When faced with a challenge, does how you coach ADD pressure to the situation or take it away?

In the build up to the recent Ryder Cup between Europe and the USA, the American captain, Steve Stricker, decided against what has become ‘the norm’ in recent editions of the event by doing two things…

  1. Keep the focus on golf at the expense of any and all themes of ‘war’
  2. Eliminate things that made him nervous as a Ryder Cup player – the inspirational videos and speakers – and focus on preparing to try and take advantage on the course

Apart from wondering if his preference might have denied some players something that would work for them, this made me think about the things we do as coaches in the name of helping people to handle pressure situations.

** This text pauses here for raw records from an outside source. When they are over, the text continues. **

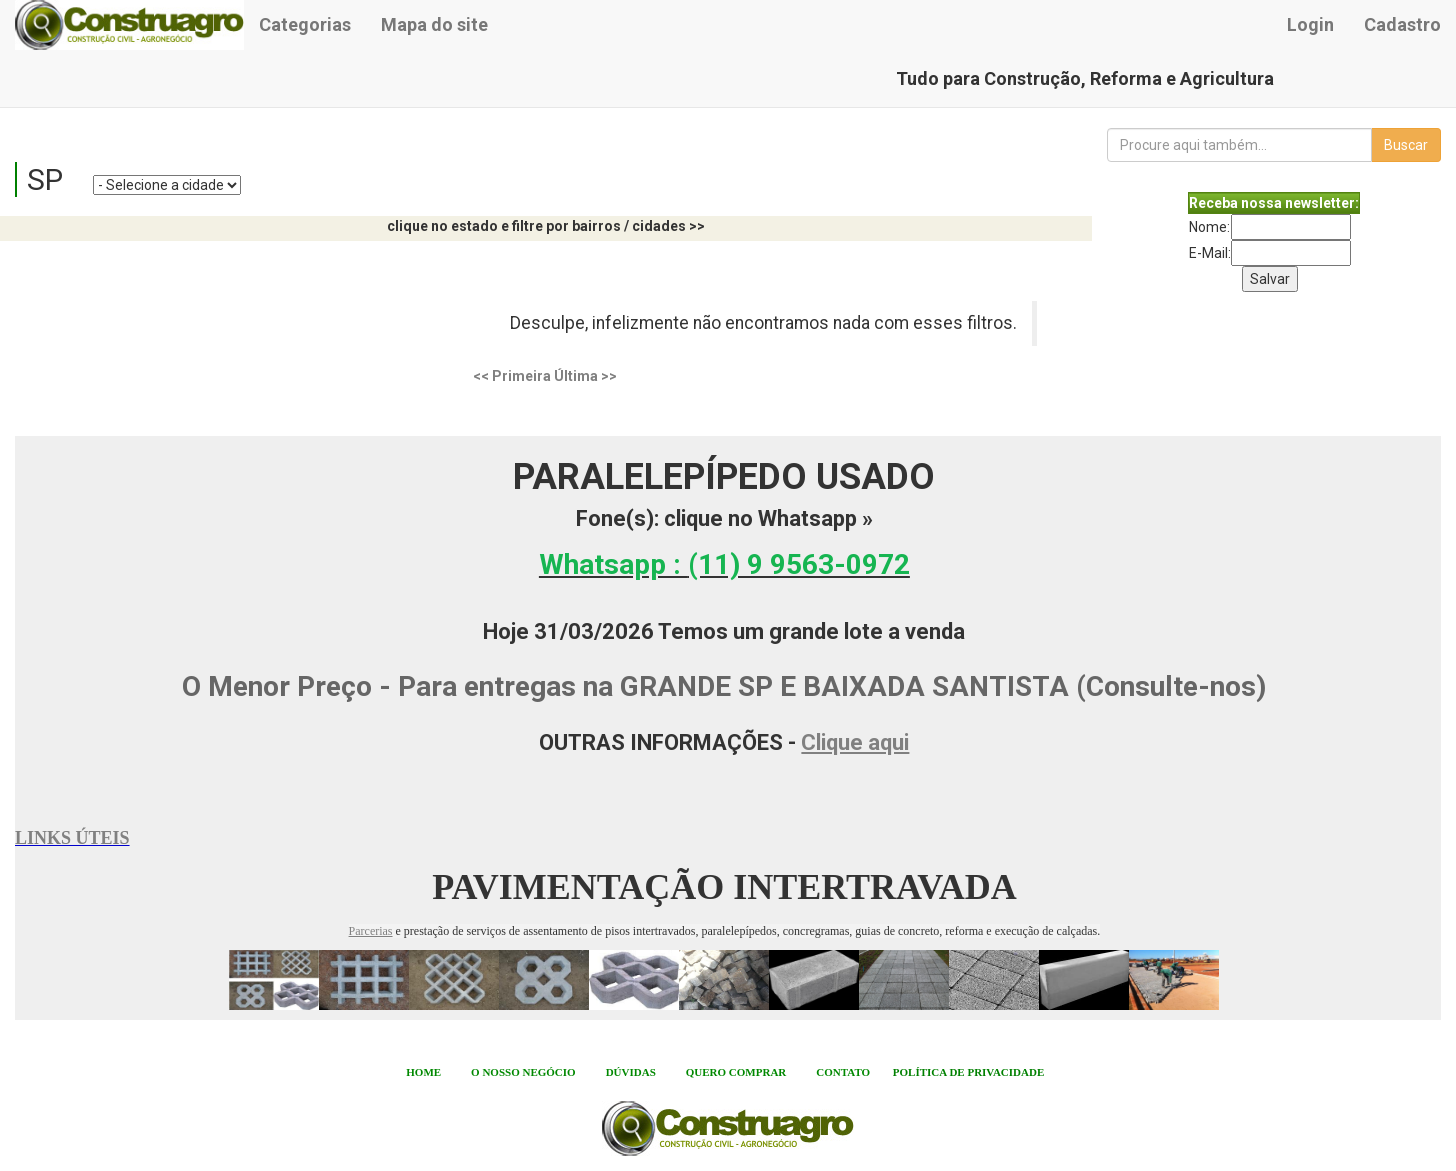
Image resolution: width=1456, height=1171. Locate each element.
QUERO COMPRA (732, 1072)
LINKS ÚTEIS (72, 838)
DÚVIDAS (631, 1072)
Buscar (1406, 145)
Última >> (585, 376)
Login (1310, 24)
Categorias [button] (305, 24)
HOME (423, 1072)
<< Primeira (512, 376)
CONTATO (843, 1072)
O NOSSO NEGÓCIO (523, 1072)
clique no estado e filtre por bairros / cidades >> (546, 226)
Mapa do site (434, 24)
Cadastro (1402, 24)
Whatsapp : (724, 564)
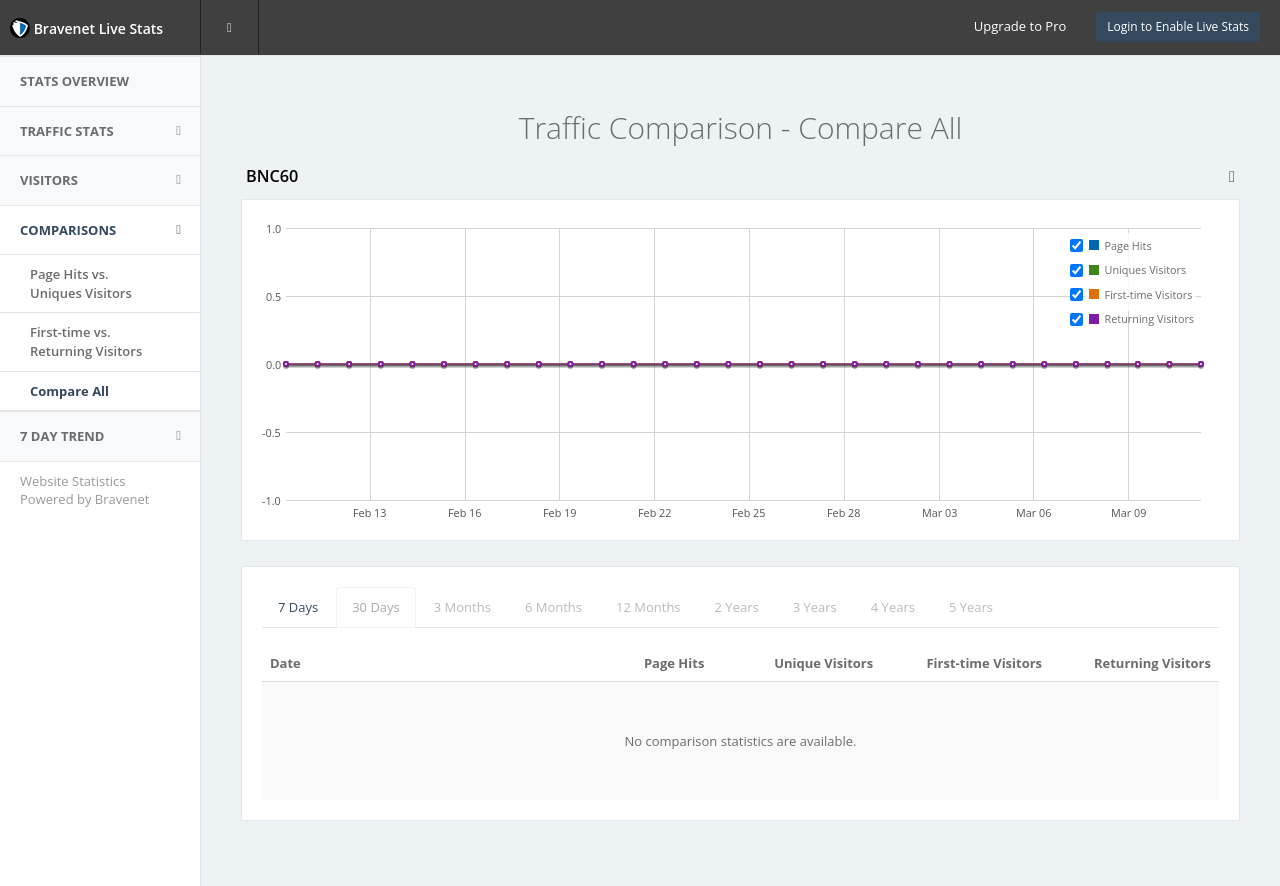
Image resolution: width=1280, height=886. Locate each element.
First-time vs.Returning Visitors (86, 341)
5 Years (971, 607)
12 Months (648, 607)
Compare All (69, 391)
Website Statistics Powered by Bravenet (84, 490)
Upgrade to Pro (1020, 26)
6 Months (553, 607)
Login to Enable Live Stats (1178, 26)
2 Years (737, 607)
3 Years (815, 607)
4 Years (893, 607)
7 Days (298, 607)
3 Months (462, 607)
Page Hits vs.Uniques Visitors (81, 283)
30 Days (376, 607)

Sport is synonymous with pressure and many people (wrongly in my opinion) promote the idea that what differentiates the best from the rest is the innate ability to handle stressful situations and that ‘feeling the pressure’ is a weakness (rather than a skill you can learn). This school of thought can add to the pressure – you feel the additional pressure of being seen to be feeling the pressure!!

So talking about and ‘normalising’ pressure as part of competing is important I think and I’m imagining what Team USA did (because they won handsomely!!) to help players manage the undoubted pressure of the event was to…

  • Talk about the fact that feeling under pressure is a normal emotional response that shows, “this is important to me”
  • Not adding unnecessary pressure – by comparing something to a life-or-death battle or that ‘something’ bigger than you (your country!!) is counting on you
  • Focus on the scenario’s when feelings of being under pressure will be their most acute (the 1st tee shot) and work on strategies that will help to manage it

Ultimately trying to downplay pressure by not talking about it could be as bad as building it up too much. The Ryder Cup is a major bi-annual event when everything is discussed to within an inch of its life. We don’t have this capacity in our day-to-day environments yet pressure to perform is everywhere. Would normalising pressure by talking about it more regularly be useful here too?